* _YOUR GOAL_: Copy every line in the records below that contains the word "agent".

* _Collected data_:
---*---

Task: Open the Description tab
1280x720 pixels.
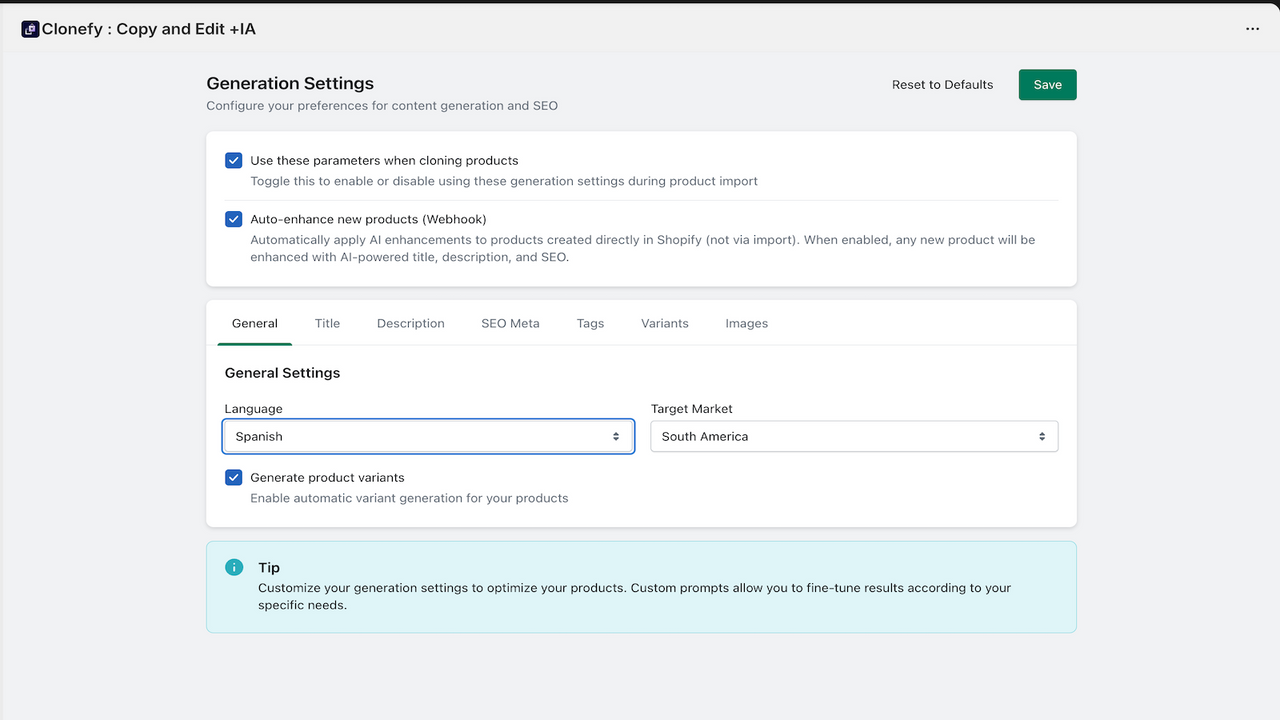Action: click(411, 323)
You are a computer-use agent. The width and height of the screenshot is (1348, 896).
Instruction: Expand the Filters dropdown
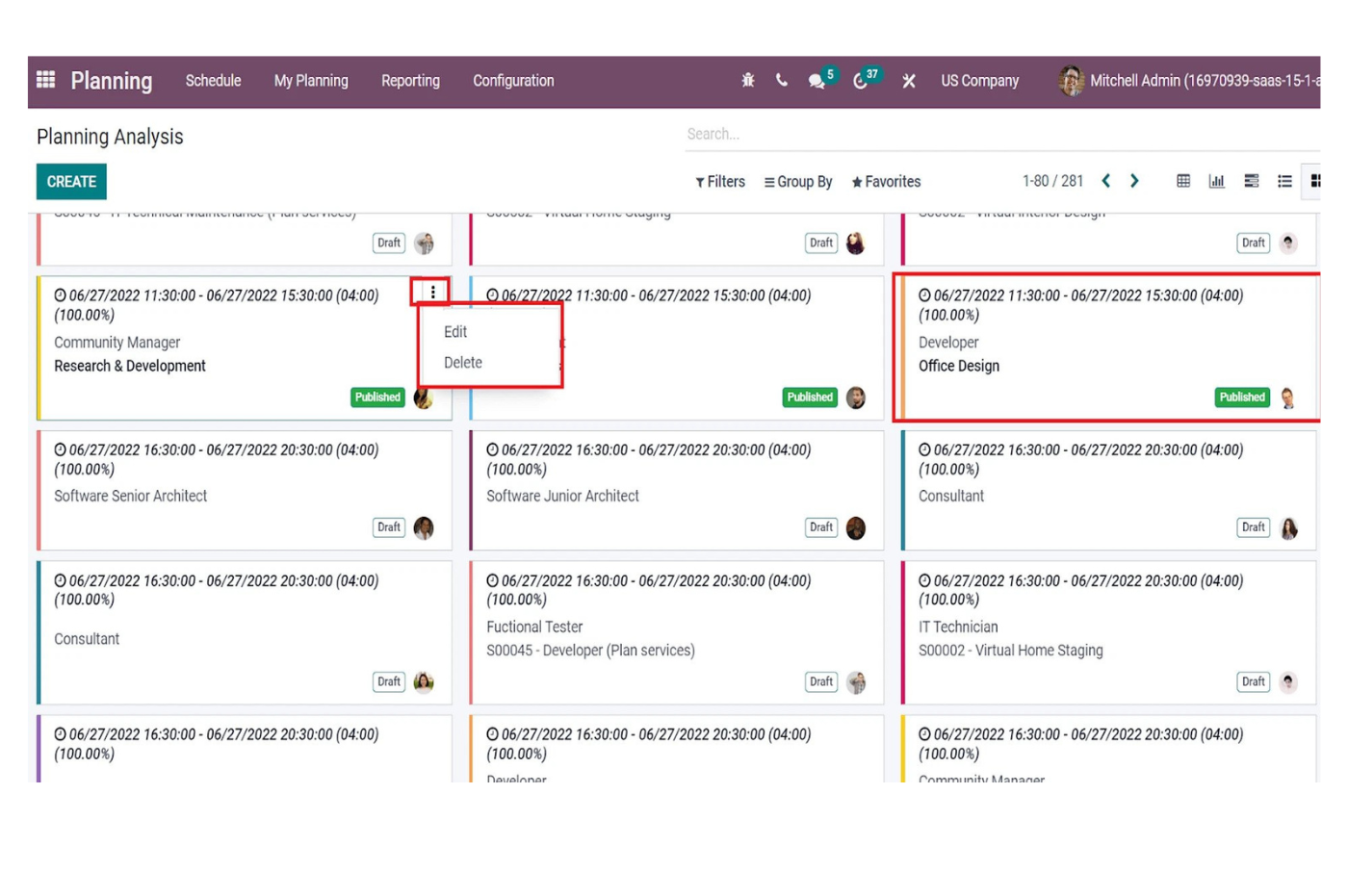pyautogui.click(x=720, y=182)
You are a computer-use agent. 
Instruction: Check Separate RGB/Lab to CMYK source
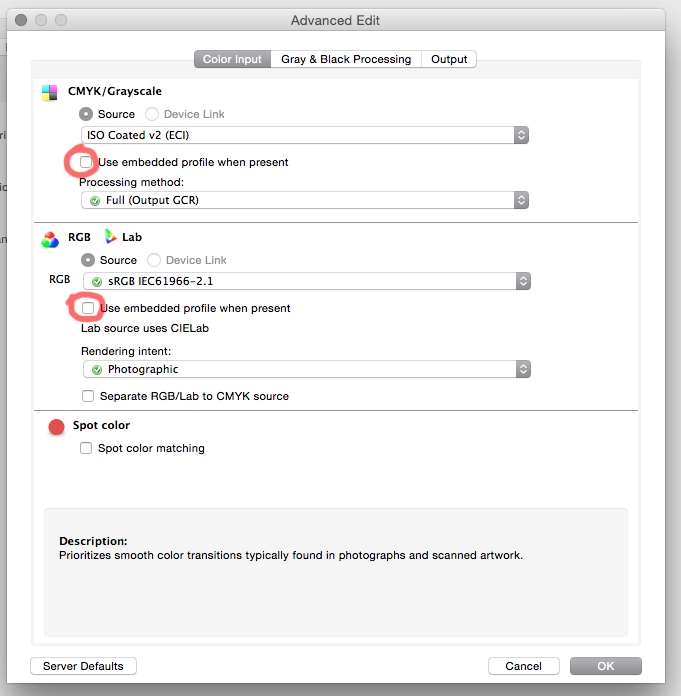click(88, 396)
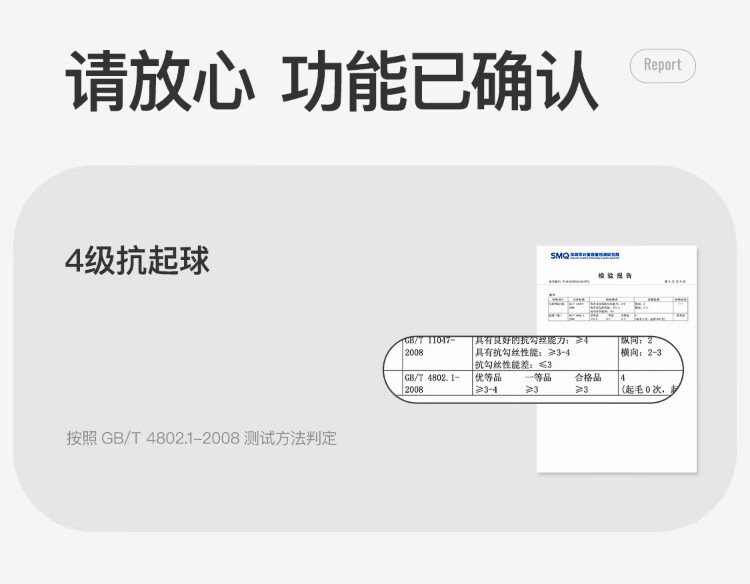Click the SMQ logo on the report
The image size is (750, 584).
click(558, 256)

---*---

* _ANSWER FOR THE TASK_:
You are a computer-use agent. The width and height of the screenshot is (1348, 896).
You are a computer-use agent. 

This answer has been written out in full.